**Work order**. Set down word for word the part of the insect farming article that starts with "The waste removal" and goes on through "in large numbers.".
[Extract]
“Insects, like fly larvae, are also cost effective and produce a sustainable, high value product with no disadvantages en risks that we could identify so far.”
Although a great deal of money has been spent on getting rid of insects, they have been used as food for thousands of years. Dr Elsje Pieterse, of the department of animal science at Stellenbosch University in South Africa has shown that insects can be developed and used as an important food source for people, livestock, poultry and fish.
NUMEROUS ADVANTAGES
Dr Pieterse and her team began to research insects as a food source that may benefit the entire food chain, in 2007. Insect production, immunology,-virulence, digestibility and product quality are her research areas.
Farming insects gives the producer a low-cost, sustainable, high value product with no identified disadvantages or risks that researchers have encountered, says Dr Pieterse.
A farmed insect unit is almost 20 000 times more productive than a farmed soya unit, she added.
A further advantage to farming insects is that they remove waste, and stop soil water contamination by nutrients and pathogens.
The waste removal takes between three and 18 days in a system, she explained.
Insects are tasty and digestible with a good amino-acid profile, which makes it relatively easy to formulate them into animal feed. Naturally and historically they are a food source for several animals, she said.
“It is an outstanding new feed source, and if you take into account the inherent, antimicrobial and anti-inflammatory characteristics, there are even more benefits.”
As poultry feed it has to be better than fishmeal which is not naturally on the chicken menu, said Dr Pieterse.
FLYING PROTEIN
According to her research, flies, as a group, are currently the easiest insects to farm since producers can farm them in large numbers.
[/Extract]
[Extracted material]
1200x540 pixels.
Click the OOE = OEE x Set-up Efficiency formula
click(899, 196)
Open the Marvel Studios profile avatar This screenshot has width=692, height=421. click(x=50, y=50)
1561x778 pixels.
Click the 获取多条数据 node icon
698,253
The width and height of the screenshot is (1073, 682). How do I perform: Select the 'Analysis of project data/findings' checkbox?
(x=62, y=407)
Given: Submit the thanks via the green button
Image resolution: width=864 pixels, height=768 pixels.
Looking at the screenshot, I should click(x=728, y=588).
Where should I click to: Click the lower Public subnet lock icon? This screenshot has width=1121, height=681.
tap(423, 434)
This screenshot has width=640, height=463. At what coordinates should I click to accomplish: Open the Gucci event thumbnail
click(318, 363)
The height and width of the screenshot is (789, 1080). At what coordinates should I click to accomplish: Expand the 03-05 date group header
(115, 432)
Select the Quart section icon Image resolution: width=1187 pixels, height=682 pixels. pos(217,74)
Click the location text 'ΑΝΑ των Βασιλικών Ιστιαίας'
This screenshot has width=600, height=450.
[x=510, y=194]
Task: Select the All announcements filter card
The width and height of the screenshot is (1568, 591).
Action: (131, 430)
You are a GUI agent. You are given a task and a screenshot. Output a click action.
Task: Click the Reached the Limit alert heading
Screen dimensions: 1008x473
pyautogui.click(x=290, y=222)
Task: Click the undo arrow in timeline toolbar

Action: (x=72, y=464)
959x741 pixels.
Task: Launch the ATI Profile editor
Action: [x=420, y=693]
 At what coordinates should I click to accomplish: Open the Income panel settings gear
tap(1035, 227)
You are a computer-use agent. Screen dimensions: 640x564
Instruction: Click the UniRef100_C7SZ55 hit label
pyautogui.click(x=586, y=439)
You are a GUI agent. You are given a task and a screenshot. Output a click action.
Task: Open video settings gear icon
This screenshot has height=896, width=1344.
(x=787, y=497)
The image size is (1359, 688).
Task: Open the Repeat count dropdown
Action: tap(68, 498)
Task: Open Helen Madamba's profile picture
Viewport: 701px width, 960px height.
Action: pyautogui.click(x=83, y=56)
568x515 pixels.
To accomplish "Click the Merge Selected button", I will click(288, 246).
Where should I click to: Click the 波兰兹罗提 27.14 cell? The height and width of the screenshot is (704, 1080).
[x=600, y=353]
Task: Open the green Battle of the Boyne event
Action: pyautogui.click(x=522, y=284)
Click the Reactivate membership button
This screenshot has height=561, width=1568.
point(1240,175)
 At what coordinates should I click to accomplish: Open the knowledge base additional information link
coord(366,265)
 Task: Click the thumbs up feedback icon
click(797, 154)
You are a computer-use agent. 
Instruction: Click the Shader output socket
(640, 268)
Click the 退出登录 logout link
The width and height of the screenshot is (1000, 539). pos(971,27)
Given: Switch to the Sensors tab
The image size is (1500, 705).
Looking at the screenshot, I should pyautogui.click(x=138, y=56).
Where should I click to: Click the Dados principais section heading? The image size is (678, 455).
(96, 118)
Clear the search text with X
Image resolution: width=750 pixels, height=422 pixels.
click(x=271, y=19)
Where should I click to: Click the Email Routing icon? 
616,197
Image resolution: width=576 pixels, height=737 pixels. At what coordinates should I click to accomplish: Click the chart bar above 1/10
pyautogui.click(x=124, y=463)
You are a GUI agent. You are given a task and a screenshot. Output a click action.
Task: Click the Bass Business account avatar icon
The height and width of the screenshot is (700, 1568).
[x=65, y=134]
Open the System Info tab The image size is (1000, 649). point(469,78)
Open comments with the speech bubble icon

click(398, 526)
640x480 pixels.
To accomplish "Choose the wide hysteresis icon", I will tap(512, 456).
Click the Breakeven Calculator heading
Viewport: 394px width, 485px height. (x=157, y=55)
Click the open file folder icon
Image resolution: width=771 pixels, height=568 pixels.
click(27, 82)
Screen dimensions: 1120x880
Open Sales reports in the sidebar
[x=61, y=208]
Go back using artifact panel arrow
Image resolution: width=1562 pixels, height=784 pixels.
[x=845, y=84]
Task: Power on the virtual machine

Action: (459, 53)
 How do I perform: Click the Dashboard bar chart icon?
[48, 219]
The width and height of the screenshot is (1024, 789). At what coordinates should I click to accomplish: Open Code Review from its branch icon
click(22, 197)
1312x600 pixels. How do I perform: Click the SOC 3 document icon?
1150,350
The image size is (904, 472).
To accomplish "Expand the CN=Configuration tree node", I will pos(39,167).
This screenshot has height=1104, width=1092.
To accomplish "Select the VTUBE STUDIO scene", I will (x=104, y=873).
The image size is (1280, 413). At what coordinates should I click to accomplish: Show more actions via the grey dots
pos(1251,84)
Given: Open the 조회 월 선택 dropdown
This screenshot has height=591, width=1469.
[/Extracted material]
**Solution to this exercise**.
The waste removal takes between three and 18 days in a system, she explained.
Insects are tasty and digestible with a good amino-acid profile, which makes it relatively easy to formulate them into animal feed. Naturally and historically they are a food source for several animals, she said.
“It is an outstanding new feed source, and if you take into account the inherent, antimicrobial and anti-inflammatory characteristics, there are even more benefits.”
As poultry feed it has to be better than fishmeal which is not naturally on the chicken menu, said Dr Pieterse.
FLYING PROTEIN
According to her research, flies, as a group, are currently the easiest insects to farm since producers can farm them in large numbers.